In court Wednesday, a judge set their bond at $50,000 and ordered them to have no contact with their four children unless it's authorized by the Florida Department of Children and Families.
Hours later, the couple was released on bond.
Jupiter police said the Ferriters forced their 14-year-old adopted son to live in an 8-foot by 8-foot structure in the couple's garage — located at their home in the 200 block of Crane Point North in the Egret Landing community — for years.
The structure had a mattress, bucket and camera inside.
Detectives said the Ferriters had been physically abusing and forcibly confining the teen to live in the garage structure since at least 2017.
The 14-year-old was able to attend school, but was locked up during the remainder of the day while at home, police said. Meals were brought to him and a bucket was provided for bathroom use.
In court Wednesday, defense attorney Nellie King presented documents to Judge Charles Burton that suggested the teen had reactive attachment disorder, a condition in which a child doesn't form a healthy emotional bond with his or her caretakers.
The documents claimed that disorder may be a reason why the Ferriters locked their son up.
According to a newly released arrest report, Jupiter police first made contact with Tracy Ferriter on Jan. 28 after she had reported her son missing. Ferriter told police her son "has several behavioral disorders" and was in trouble at school the day before.
Two days later, officers went to the Ferriter's home to see if the 14-year-old had returned, but he had not. Ferriter gave officers permission to enter the home.
In the garage, officers found a structure — described as a "small room with a plain white door" — that Ferriter said the family had built for their son. The door had a deadbolt, which could lock it from the outside.
Inside the room was a box spring and mattress with a gray sheet and pillow, and a desk with school books, children's books, and a chair. There was a Ring camera mounted above the mattress.

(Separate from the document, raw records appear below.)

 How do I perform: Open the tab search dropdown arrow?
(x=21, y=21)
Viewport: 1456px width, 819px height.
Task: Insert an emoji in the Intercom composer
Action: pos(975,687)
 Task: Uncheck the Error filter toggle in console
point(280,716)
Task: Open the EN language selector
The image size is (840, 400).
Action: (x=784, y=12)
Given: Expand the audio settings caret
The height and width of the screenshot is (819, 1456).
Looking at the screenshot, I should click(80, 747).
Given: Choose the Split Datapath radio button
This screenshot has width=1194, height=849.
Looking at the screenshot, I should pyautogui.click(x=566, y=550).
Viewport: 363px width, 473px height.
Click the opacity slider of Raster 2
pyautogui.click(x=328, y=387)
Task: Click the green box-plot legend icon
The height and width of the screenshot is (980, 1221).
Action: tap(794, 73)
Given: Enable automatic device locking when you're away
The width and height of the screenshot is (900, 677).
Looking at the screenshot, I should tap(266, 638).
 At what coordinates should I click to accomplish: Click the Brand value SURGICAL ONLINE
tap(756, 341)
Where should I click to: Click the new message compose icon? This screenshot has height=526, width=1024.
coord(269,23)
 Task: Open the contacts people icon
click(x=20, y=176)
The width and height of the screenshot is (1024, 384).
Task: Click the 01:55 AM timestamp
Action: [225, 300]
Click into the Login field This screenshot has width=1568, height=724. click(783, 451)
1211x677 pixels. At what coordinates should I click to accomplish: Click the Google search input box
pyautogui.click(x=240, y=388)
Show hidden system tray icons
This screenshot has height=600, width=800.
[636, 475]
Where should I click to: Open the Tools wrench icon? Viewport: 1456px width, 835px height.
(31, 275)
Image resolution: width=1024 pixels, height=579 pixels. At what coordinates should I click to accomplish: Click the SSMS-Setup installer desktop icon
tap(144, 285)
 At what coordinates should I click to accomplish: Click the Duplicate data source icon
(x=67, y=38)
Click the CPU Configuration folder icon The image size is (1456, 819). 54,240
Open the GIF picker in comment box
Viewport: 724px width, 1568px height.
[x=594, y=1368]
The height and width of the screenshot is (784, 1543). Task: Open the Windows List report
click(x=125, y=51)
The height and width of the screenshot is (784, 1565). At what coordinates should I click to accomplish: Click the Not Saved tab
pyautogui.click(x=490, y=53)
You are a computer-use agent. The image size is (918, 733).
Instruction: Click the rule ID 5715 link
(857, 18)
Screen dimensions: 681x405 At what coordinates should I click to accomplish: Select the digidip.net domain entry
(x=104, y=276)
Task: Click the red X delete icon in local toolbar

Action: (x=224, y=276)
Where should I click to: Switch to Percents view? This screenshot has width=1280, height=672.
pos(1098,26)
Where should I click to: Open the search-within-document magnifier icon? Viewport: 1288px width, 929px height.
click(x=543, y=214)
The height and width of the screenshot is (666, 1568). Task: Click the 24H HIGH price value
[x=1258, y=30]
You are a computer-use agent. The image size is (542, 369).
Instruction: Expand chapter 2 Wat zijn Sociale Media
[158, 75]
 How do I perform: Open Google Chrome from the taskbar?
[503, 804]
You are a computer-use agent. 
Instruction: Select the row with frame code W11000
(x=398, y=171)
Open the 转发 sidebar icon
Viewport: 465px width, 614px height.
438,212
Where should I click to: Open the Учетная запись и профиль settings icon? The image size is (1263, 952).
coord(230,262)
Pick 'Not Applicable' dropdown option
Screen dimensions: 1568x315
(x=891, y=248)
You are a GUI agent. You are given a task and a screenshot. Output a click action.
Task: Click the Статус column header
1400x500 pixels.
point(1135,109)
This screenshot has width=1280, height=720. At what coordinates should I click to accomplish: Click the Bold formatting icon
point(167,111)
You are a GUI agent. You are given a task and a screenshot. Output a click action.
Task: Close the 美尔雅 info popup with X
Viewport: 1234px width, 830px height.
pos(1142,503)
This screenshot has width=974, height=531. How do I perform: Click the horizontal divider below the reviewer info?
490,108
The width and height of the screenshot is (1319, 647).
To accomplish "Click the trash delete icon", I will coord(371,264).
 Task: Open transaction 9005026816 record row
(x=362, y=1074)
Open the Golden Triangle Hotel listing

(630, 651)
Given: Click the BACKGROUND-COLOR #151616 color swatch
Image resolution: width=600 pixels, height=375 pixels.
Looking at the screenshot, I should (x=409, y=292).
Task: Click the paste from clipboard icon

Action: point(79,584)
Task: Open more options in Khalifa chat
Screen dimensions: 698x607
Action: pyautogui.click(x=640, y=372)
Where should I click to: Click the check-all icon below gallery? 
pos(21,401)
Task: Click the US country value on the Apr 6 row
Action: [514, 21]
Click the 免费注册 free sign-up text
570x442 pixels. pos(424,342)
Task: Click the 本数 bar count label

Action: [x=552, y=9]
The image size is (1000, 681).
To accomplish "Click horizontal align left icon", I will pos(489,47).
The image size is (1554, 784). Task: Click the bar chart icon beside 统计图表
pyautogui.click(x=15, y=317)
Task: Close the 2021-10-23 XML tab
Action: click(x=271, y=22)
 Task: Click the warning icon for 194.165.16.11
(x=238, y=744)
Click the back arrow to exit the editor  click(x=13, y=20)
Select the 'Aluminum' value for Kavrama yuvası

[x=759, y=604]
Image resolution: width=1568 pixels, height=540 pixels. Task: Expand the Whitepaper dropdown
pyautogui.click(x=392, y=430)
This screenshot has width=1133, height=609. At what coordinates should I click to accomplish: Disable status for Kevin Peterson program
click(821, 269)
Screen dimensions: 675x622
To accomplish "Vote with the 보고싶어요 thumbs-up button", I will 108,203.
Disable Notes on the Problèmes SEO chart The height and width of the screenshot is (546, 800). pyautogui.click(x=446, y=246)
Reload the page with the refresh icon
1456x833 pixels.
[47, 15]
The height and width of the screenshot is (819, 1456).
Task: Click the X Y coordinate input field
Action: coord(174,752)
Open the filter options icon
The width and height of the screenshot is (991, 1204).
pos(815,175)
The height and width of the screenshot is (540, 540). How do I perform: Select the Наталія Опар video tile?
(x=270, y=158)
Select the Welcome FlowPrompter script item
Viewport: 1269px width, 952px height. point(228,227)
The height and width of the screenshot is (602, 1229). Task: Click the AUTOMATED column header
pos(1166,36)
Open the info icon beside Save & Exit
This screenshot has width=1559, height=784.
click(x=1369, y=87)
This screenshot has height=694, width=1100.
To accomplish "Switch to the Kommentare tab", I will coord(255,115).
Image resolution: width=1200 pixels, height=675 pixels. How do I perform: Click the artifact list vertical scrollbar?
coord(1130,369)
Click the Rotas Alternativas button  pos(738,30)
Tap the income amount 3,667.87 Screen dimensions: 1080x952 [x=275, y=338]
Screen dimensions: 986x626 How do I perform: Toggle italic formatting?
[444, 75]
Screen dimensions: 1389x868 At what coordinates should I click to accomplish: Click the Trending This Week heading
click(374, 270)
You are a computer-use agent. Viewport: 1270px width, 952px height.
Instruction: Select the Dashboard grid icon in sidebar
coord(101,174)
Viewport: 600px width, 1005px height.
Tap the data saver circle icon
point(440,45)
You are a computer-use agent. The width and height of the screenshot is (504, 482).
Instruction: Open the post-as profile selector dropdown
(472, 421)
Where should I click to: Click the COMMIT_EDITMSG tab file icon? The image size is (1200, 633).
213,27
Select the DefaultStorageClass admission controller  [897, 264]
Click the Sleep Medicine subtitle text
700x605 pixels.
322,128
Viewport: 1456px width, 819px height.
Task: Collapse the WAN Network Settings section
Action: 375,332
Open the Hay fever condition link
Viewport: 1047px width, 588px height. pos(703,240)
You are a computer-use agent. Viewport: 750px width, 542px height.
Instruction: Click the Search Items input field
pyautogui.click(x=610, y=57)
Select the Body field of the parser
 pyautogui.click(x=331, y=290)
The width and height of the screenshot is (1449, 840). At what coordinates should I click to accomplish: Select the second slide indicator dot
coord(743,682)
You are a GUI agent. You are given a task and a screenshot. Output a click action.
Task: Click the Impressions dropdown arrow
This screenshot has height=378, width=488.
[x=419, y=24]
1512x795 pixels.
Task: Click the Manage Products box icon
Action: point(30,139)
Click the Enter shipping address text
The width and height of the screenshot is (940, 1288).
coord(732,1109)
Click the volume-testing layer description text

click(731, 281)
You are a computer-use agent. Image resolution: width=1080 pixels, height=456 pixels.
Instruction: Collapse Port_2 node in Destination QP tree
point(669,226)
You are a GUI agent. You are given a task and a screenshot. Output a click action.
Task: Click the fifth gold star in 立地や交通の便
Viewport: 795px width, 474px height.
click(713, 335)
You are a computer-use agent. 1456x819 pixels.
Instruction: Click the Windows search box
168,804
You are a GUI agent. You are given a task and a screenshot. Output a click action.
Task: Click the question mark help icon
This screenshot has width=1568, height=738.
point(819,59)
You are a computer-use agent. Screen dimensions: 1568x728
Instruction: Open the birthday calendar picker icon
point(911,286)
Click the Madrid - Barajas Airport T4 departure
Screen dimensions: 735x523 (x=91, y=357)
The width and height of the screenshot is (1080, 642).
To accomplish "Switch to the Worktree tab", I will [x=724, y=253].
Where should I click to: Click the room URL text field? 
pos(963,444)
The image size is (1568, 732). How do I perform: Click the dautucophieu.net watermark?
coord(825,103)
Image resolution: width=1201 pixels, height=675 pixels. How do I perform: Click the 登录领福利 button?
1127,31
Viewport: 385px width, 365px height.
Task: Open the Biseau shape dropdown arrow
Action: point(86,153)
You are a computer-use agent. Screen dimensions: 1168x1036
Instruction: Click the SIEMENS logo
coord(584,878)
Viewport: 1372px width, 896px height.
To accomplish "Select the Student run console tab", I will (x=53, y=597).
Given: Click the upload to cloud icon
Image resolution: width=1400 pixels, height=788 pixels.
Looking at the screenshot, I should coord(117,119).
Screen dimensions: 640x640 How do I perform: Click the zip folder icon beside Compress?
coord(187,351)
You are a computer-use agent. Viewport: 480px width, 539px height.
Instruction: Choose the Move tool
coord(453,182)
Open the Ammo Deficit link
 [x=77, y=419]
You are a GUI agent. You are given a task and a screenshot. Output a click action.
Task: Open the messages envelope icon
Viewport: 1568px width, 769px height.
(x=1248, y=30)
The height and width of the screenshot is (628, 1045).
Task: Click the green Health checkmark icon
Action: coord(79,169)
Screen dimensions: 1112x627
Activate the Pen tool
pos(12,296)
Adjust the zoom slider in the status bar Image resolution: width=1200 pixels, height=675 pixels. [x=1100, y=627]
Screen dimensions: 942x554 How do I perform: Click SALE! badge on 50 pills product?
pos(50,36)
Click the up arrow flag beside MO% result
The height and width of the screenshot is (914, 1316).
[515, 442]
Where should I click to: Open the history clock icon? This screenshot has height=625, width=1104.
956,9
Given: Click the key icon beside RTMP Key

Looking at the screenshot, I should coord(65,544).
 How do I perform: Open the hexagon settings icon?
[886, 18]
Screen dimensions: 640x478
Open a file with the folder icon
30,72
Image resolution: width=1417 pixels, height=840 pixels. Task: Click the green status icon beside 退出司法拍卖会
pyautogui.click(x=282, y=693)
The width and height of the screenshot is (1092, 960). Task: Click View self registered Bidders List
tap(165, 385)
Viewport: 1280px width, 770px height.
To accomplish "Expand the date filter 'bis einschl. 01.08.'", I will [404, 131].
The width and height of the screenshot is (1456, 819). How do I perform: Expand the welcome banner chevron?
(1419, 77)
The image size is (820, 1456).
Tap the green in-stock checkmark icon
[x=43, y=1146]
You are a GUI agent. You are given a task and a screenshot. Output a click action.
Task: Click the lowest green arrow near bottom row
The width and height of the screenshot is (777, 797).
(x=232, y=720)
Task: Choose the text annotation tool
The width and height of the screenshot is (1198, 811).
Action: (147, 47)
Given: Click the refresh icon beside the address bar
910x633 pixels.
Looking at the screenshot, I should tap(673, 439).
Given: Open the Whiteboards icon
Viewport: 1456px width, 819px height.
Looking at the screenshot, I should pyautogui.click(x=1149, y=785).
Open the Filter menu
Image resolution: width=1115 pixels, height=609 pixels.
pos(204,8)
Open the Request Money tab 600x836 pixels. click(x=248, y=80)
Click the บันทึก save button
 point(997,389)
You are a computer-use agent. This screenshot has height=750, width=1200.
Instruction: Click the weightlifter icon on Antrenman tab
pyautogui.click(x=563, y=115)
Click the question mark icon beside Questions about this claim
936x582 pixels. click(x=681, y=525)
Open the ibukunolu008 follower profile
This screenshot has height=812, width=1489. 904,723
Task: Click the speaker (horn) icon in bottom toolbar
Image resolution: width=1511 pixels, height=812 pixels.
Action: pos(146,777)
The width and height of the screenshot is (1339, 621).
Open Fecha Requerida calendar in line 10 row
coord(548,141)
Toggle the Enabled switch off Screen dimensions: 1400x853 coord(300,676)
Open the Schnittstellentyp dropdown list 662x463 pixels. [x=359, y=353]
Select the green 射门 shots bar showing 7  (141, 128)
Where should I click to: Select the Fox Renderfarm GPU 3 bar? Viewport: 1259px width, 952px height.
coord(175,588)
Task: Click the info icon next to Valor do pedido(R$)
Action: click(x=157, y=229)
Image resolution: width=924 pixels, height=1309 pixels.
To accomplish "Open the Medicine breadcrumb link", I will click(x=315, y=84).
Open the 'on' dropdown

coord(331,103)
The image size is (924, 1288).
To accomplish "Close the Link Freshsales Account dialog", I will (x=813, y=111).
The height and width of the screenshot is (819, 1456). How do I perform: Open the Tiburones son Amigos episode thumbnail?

The arrest report stated that officers located the 14-year-old on the campus of Independence Middle School in Jupiter on Jan. 31. The teen told officers his parents lock him in the structure "a lot," saying he was once locked in the room for up to 18 hours.
According to the report, when officers asked him why he ran away, he said "because I feel like no one loves me" and he did not feel safe at home.
The teen then pleaded with officers to arrest him, saying "he would rather be in prison than be back at home."
On Feb. 1, police questioned one of the boy's siblings who said the 14-year-old gets locked in the structure when he's misbehaving or in trouble.
Police executed a search warrant on the Ring camera and found thousands of videos which showed then teen being locked inside the structure every day, the arrest report stated.
Three other children who were living in the Ferriters home — the youngest of whom is 2 — were removed by DCF.
In court Wednesday, there was no mention of possible abuse against the couple's other children.
The Ferriters lived in Jupiter for 16 years before moving to Arizona for four years. They had recently moved back to Palm Beach County.